Senada dengan para tokoh adat, persatuan pemuda yang diketuai Lasarus Ondok, juga menyampaikan hal serupa. Dirinya kesal karena tuntutan saat itu tidak diindahkan hingga saat ini.
“Kami tidak mengklaim bahwa tanah tersebut akan jadi milik kami, tetapi kami ingin selamatkan hutan kami,” sesalnya.
Ondok mengatakan, pihaknya ingin hutan tersebut kembali ke fungsinya. Jika tuntutan mereka tidak digubris, maka akan terjadi konflik sosial yang sangat besar di masyarakat karena perebutan lahan dan batas wilayah adat.

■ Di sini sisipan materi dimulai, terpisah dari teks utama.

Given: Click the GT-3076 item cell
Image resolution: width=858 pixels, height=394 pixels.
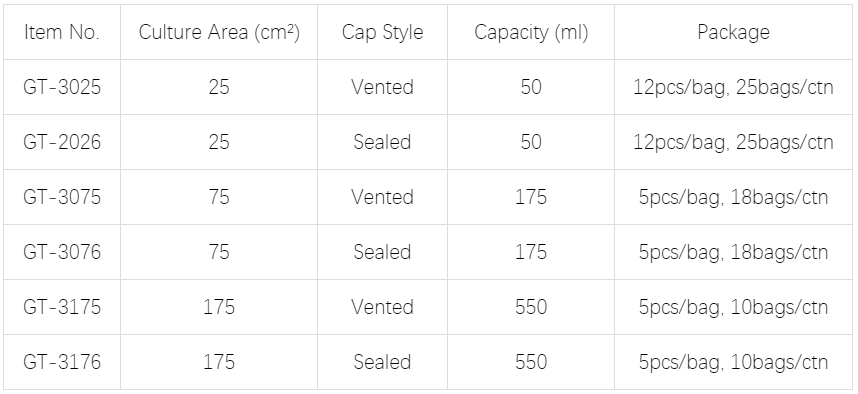Looking at the screenshot, I should (62, 252).
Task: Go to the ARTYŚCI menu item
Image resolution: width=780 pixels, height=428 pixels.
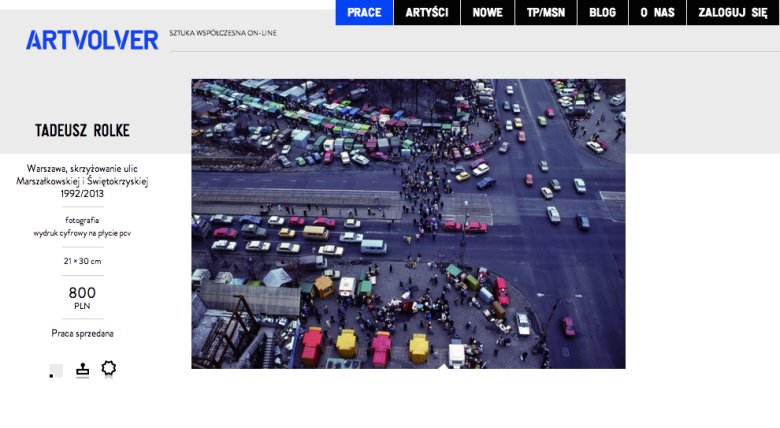Action: (427, 12)
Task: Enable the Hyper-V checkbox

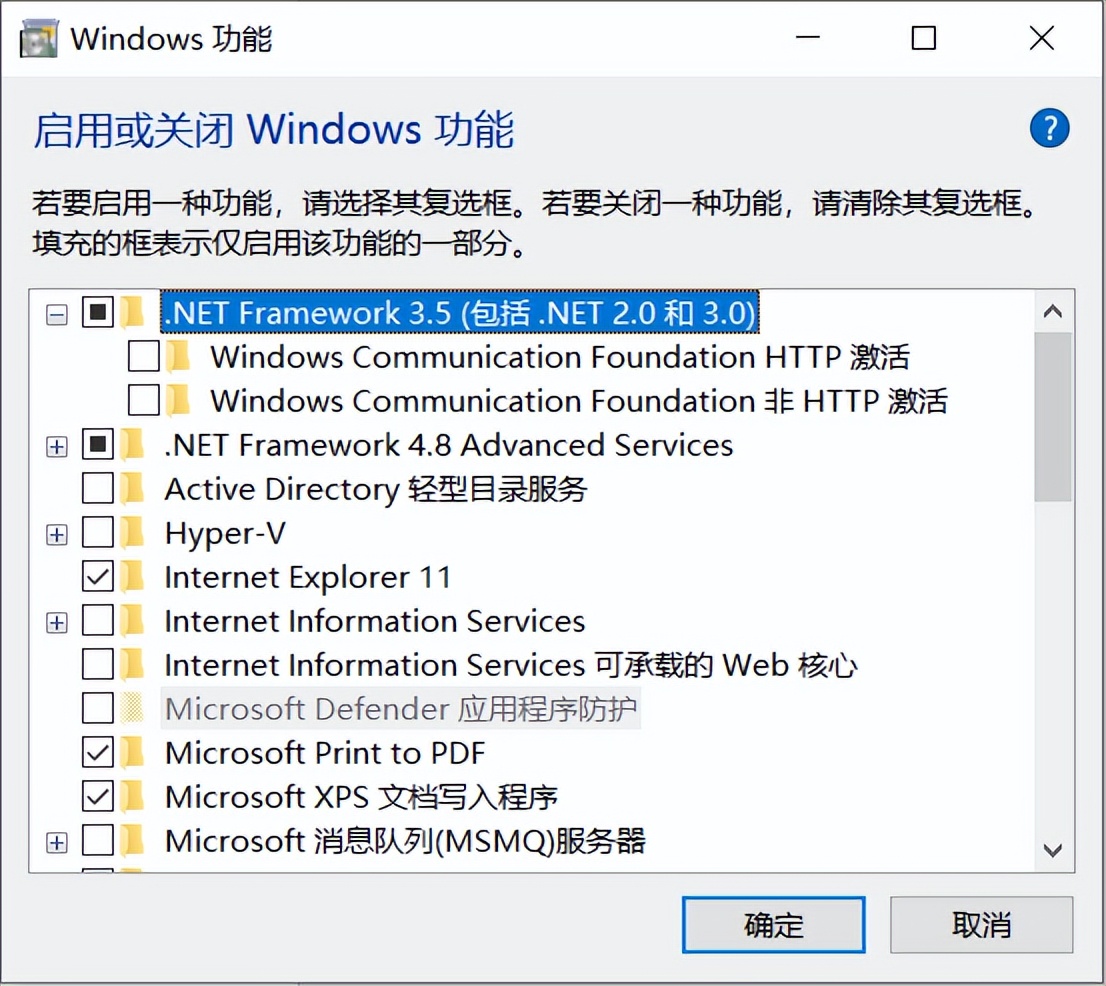Action: (98, 534)

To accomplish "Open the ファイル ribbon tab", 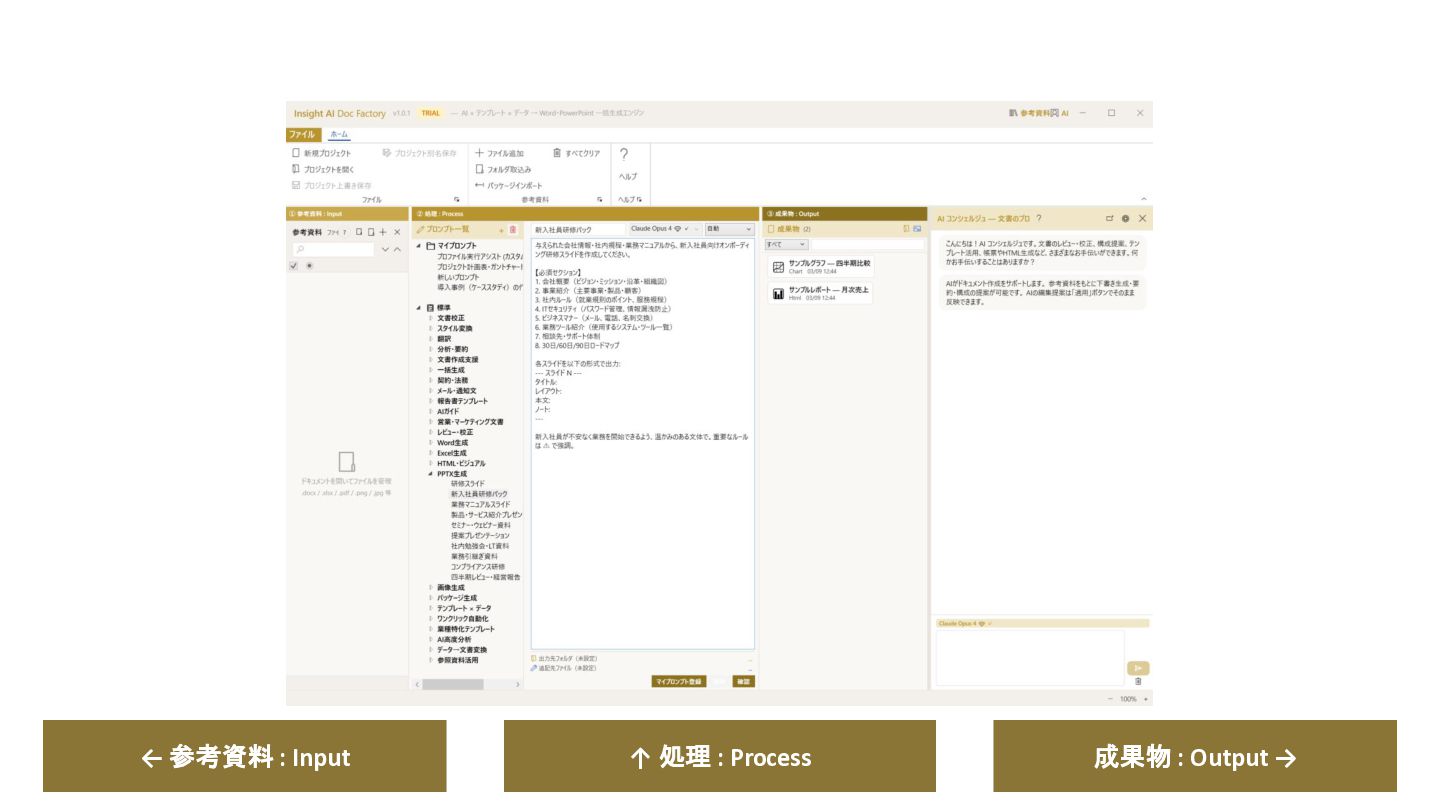I will 302,134.
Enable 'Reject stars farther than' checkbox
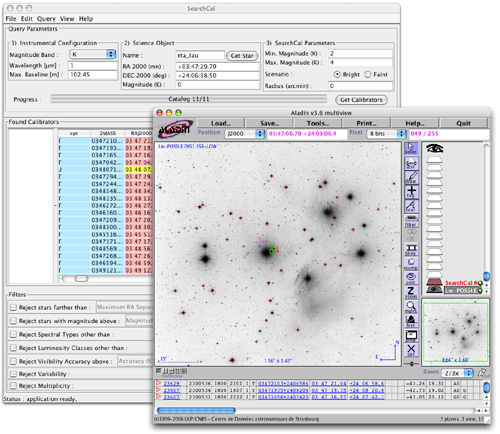The height and width of the screenshot is (434, 500). [13, 307]
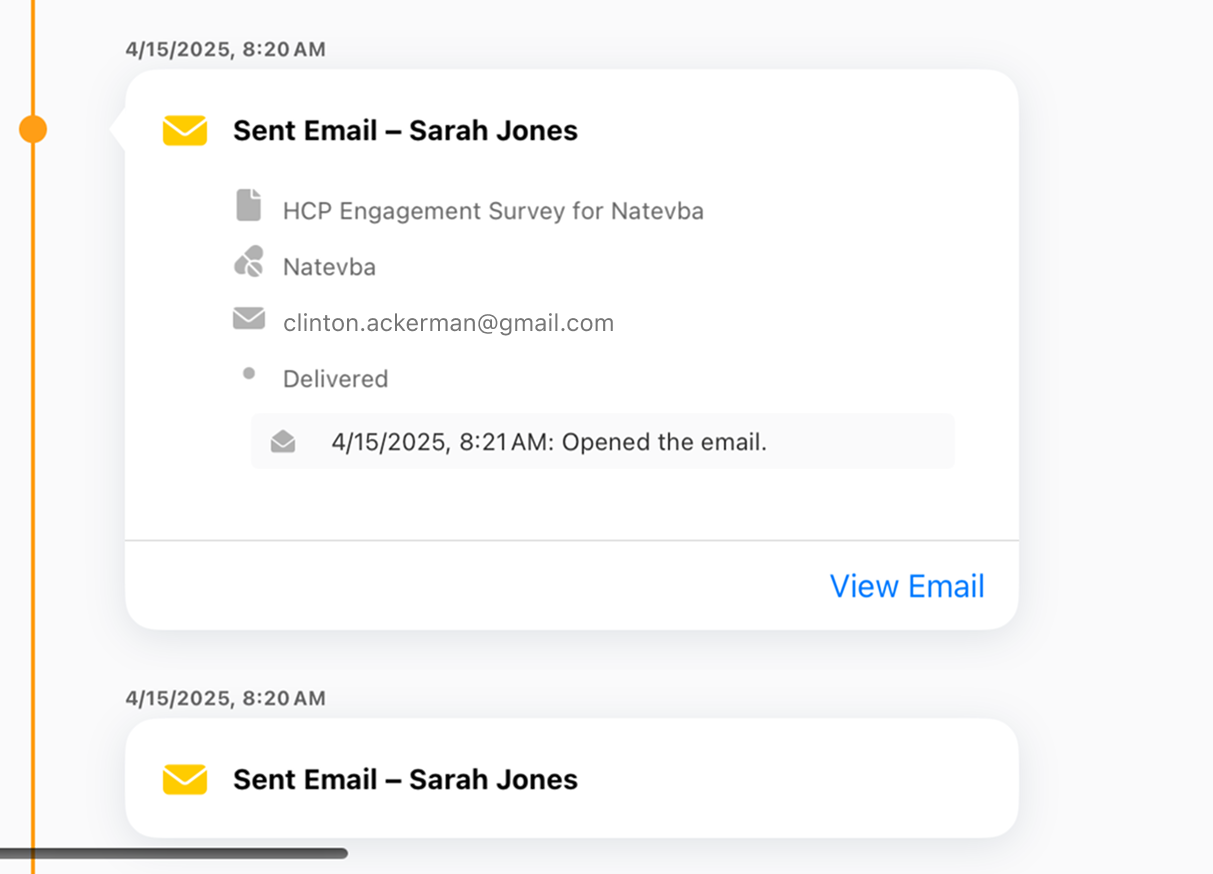1213x874 pixels.
Task: Click the HCP Engagement Survey for Natevba text
Action: [x=493, y=211]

Ondok juga menyesalkan terjadinya kekeringan sumber mata air, punahnya beberapa jenis burung yang ada di lokasi tersebut, seperti burung maleo, burung kakatua dan ayam hutan.
Akibat selanjutnya terjadi erosi dan banjir jika terjadi hujan besar karena tidak ada pohon dan kayu yang menyerap air hujan.
“Selama ini kurang lebih 100 hektar sawah Semaru dan sawah Wae Nahi gagal panen tahun 2018 karena sumber mata air kering di Hutan Negara Nggorang Bowosie RTK 108,” terangnya.
Kenyataan lain yang warga rasakan, kata Muhamad, banyak sumur manual warga yang kering. Ia berharap agar hutan di wilayahnya harus dipulihkan.
Pantauan kabarntt.co, acara tersebut berlangsung khusuk. Turut hadir Lurah Wae Kelambu, Markus Randu, Babinsa Kelurahan Wae Kelambu, Sersan Mayor Dethan Anderias Eluama, dan Bhabinkamtibmas Dewa Arif.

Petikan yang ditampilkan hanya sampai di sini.